### WHAT THIS TASK INVOLVES
Switch every "named target" in the rows below to "labeled item" and give the rows again with nothing else changed.

### DATASET EXTRACT
"""

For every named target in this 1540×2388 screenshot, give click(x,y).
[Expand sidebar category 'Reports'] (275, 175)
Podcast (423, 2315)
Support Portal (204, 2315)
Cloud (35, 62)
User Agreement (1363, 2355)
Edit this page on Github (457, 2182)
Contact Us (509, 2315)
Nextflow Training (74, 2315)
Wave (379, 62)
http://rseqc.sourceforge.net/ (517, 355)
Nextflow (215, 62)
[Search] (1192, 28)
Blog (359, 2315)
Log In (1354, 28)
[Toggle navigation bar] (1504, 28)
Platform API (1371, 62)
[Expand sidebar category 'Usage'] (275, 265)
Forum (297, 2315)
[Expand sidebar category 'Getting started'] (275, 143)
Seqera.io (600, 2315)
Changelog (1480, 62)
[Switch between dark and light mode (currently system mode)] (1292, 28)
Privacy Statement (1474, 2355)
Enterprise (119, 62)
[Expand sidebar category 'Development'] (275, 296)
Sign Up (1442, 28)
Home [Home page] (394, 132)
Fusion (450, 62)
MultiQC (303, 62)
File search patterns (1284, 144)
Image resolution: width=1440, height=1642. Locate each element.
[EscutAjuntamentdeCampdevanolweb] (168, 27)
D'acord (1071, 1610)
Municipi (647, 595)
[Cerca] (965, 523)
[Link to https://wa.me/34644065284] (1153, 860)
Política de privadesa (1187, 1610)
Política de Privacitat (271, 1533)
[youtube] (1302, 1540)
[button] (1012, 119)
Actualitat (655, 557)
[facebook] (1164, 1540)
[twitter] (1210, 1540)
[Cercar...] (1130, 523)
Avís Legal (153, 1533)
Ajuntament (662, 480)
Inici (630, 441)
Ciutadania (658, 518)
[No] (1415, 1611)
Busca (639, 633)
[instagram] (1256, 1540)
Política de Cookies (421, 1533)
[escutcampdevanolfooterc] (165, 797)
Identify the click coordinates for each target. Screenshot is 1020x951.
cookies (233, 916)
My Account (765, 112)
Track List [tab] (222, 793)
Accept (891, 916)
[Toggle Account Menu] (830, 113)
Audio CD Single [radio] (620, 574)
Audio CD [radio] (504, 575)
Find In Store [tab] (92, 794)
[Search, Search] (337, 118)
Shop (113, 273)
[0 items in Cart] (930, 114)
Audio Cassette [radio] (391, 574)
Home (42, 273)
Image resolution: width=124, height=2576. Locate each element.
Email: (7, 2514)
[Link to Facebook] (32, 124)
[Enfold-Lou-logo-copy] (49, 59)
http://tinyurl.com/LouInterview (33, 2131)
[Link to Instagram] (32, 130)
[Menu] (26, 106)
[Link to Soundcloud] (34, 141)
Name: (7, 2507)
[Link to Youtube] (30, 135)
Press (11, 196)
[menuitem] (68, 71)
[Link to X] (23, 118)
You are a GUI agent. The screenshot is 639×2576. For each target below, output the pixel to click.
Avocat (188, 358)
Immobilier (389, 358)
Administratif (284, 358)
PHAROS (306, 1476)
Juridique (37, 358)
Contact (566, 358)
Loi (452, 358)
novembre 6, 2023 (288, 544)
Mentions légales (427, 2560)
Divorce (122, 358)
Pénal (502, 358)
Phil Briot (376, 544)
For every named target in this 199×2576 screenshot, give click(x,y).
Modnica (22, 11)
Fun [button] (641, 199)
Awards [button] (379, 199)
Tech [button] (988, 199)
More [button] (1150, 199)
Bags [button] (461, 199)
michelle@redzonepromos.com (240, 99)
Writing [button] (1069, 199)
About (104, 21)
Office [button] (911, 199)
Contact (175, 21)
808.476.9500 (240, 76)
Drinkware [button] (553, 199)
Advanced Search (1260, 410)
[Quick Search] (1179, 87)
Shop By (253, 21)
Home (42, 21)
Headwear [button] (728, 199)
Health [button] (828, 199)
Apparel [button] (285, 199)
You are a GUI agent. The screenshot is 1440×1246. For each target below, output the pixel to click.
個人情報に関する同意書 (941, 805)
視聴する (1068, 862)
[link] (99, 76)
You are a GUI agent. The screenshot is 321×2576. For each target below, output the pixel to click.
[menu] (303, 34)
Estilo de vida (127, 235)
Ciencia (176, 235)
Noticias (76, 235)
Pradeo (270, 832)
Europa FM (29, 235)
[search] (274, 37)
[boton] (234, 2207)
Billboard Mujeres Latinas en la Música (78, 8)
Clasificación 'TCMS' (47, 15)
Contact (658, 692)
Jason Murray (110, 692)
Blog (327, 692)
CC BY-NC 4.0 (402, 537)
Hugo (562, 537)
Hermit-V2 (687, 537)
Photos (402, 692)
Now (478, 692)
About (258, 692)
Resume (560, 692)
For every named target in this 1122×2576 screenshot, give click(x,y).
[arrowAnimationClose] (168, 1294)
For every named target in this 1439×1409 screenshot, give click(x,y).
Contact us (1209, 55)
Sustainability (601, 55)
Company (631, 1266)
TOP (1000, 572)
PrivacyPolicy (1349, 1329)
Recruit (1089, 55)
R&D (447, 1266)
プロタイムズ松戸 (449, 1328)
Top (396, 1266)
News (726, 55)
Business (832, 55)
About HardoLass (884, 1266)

"""

### ANSWER
For every labeled item in this 1540×2388 screenshot, give click(x,y).
[Expand sidebar category 'Reports'] (275, 175)
Podcast (423, 2315)
Support Portal (204, 2315)
Cloud (35, 62)
User Agreement (1363, 2355)
Edit this page on Github (457, 2182)
Contact Us (509, 2315)
Nextflow Training (74, 2315)
Wave (379, 62)
http://rseqc.sourceforge.net/ (517, 355)
Nextflow (215, 62)
[Search] (1192, 28)
Blog (359, 2315)
Log In (1354, 28)
[Toggle navigation bar] (1504, 28)
Platform API (1371, 62)
[Expand sidebar category 'Usage'] (275, 265)
Forum (297, 2315)
[Expand sidebar category 'Getting started'] (275, 143)
Seqera.io (600, 2315)
Changelog (1480, 62)
[Switch between dark and light mode (currently system mode)] (1292, 28)
Privacy Statement (1474, 2355)
Enterprise (119, 62)
[Expand sidebar category 'Development'] (275, 296)
Sign Up (1442, 28)
Home [Home page] (394, 132)
Fusion (450, 62)
MultiQC (303, 62)
File search patterns (1284, 144)
Image resolution: width=1440, height=1642. Locate each element.
[EscutAjuntamentdeCampdevanolweb] (168, 27)
D'acord (1071, 1610)
Municipi (647, 595)
[Cerca] (965, 523)
[Link to https://wa.me/34644065284] (1153, 860)
Política de privadesa (1187, 1610)
Política de Privacitat (271, 1533)
[youtube] (1302, 1540)
[button] (1012, 119)
Actualitat (655, 557)
[facebook] (1164, 1540)
[twitter] (1210, 1540)
[Cercar...] (1130, 523)
Avís Legal (153, 1533)
Ajuntament (662, 480)
Inici (630, 441)
Ciutadania (658, 518)
[No] (1415, 1611)
Busca (639, 633)
[instagram] (1256, 1540)
Política de Cookies (421, 1533)
[escutcampdevanolfooterc] (165, 797)
Identify the click coordinates for each target. Screenshot is 1020x951.
cookies (233, 916)
My Account (765, 112)
Track List [tab] (222, 793)
Accept (891, 916)
[Toggle Account Menu] (830, 113)
Audio CD Single [radio] (620, 574)
Audio CD [radio] (504, 575)
Find In Store [tab] (92, 794)
[Search, Search] (337, 118)
Shop (113, 273)
[0 items in Cart] (930, 114)
Audio Cassette [radio] (391, 574)
Home (42, 273)
Image resolution: width=124, height=2576. Locate each element.
Email: (7, 2514)
[Link to Facebook] (32, 124)
[Enfold-Lou-logo-copy] (49, 59)
http://tinyurl.com/LouInterview (33, 2131)
[Link to Instagram] (32, 130)
[Menu] (26, 106)
[Link to Soundcloud] (34, 141)
Name: (7, 2507)
[Link to Youtube] (30, 135)
Press (11, 196)
[menuitem] (68, 71)
[Link to X] (23, 118)
You are a GUI agent. The screenshot is 639×2576. For each target below, output the pixel to click.
Avocat (188, 358)
Immobilier (389, 358)
Administratif (284, 358)
PHAROS (306, 1476)
Juridique (37, 358)
Contact (566, 358)
Loi (452, 358)
novembre 6, 2023 (288, 544)
Mentions légales (427, 2560)
Divorce (122, 358)
Pénal (502, 358)
Phil Briot (376, 544)
For every labeled item in this 199×2576 screenshot, give click(x,y).
Modnica (22, 11)
Fun [button] (641, 199)
Awards [button] (379, 199)
Tech [button] (988, 199)
More [button] (1150, 199)
Bags [button] (461, 199)
michelle@redzonepromos.com (240, 99)
Writing [button] (1069, 199)
About (104, 21)
Office [button] (911, 199)
Contact (175, 21)
808.476.9500 (240, 76)
Drinkware [button] (553, 199)
Advanced Search (1260, 410)
[Quick Search] (1179, 87)
Shop By (253, 21)
Home (42, 21)
Headwear [button] (728, 199)
Health [button] (828, 199)
Apparel [button] (285, 199)
You are a GUI agent. The screenshot is 1440×1246. For each target below, output the pixel to click.
個人情報に関する同意書 (941, 805)
視聴する (1068, 862)
[link] (99, 76)
You are a GUI agent. The screenshot is 321×2576. For each target below, output the pixel to click.
[menu] (303, 34)
Estilo de vida (127, 235)
Ciencia (176, 235)
Noticias (76, 235)
Pradeo (270, 832)
Europa FM (29, 235)
[search] (274, 37)
[boton] (234, 2207)
Billboard Mujeres Latinas en la Música (78, 8)
Clasificación 'TCMS' (47, 15)
Contact (658, 692)
Jason Murray (110, 692)
Blog (327, 692)
CC BY-NC 4.0 (402, 537)
Hugo (562, 537)
Hermit-V2 (687, 537)
Photos (402, 692)
Now (478, 692)
About (258, 692)
Resume (560, 692)
For every labeled item in this 1122×2576 screenshot, give click(x,y).
[arrowAnimationClose] (168, 1294)
For every labeled item in this 1439×1409 screenshot, give click(x,y).
Contact us (1209, 55)
Sustainability (601, 55)
Company (631, 1266)
TOP (1000, 572)
PrivacyPolicy (1349, 1329)
Recruit (1089, 55)
R&D (447, 1266)
プロタイムズ松戸 (449, 1328)
Top (396, 1266)
News (726, 55)
Business (832, 55)
About HardoLass (884, 1266)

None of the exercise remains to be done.